#### What is asked:
Please rewrite the rows from the line that has "Image resolution: width=1400" through the end of the rows, switching "The image size is" to "The screenshot size is" and changing nothing else.

□ □ □ □ □

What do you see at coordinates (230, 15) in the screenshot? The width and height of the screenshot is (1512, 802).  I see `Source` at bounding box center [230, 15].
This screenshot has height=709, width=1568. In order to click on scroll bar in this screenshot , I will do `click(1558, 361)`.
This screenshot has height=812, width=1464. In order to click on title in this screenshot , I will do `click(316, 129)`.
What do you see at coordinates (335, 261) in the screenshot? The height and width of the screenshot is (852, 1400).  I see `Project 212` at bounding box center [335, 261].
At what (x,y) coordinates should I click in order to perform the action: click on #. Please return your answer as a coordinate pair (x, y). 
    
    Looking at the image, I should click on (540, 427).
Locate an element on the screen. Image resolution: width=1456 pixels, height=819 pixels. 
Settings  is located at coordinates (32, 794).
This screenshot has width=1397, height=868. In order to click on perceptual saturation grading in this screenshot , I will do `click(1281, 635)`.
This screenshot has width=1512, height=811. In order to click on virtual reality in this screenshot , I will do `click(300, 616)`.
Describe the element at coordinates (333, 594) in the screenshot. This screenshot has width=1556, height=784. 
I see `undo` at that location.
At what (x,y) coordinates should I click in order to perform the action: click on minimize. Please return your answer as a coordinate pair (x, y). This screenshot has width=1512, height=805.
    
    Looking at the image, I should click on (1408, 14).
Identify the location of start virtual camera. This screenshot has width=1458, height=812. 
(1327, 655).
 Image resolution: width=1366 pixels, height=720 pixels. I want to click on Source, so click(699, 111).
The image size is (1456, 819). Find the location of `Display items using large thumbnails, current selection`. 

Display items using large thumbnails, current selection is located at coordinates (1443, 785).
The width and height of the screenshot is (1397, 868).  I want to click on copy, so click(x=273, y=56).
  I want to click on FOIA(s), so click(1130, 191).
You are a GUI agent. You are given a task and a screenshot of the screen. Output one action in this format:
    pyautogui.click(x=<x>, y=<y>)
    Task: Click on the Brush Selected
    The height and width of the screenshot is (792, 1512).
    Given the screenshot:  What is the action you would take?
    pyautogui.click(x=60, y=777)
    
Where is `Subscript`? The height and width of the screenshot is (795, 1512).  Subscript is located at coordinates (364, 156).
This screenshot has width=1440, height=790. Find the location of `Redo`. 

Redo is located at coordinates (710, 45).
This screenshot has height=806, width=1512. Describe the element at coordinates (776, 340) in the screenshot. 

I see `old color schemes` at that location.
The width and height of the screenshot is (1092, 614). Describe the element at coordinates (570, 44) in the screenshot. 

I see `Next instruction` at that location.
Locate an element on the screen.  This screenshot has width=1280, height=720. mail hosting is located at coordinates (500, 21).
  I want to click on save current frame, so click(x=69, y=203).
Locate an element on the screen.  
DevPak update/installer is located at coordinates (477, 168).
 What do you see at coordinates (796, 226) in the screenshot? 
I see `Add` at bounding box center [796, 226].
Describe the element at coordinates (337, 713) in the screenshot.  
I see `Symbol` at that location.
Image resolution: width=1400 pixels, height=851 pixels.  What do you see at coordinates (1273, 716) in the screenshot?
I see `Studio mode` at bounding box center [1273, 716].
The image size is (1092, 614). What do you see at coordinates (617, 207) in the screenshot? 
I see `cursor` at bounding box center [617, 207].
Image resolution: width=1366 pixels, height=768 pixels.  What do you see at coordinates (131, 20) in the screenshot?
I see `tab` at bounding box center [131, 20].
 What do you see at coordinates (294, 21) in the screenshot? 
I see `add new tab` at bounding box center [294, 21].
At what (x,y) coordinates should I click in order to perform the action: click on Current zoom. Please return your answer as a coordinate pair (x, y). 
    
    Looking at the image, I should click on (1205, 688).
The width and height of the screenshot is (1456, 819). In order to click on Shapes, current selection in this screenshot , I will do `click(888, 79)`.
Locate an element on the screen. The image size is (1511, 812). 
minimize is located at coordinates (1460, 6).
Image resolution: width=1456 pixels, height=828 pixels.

□ □ □ □ □

#### Solution below:
Image resolution: width=1400 pixels, height=851 pixels.  What do you see at coordinates (1273, 716) in the screenshot?
I see `Studio mode` at bounding box center [1273, 716].
The screenshot size is (1092, 614). What do you see at coordinates (617, 207) in the screenshot? 
I see `cursor` at bounding box center [617, 207].
Image resolution: width=1366 pixels, height=768 pixels.  What do you see at coordinates (131, 20) in the screenshot?
I see `tab` at bounding box center [131, 20].
 What do you see at coordinates (294, 21) in the screenshot? 
I see `add new tab` at bounding box center [294, 21].
At what (x,y) coordinates should I click in order to perform the action: click on Current zoom. Please return your answer as a coordinate pair (x, y). 
    
    Looking at the image, I should click on (1205, 688).
The width and height of the screenshot is (1456, 819). In order to click on Shapes, current selection in this screenshot , I will do `click(888, 79)`.
Locate an element on the screen. The screenshot size is (1511, 812). 
minimize is located at coordinates (1460, 6).
Image resolution: width=1456 pixels, height=828 pixels.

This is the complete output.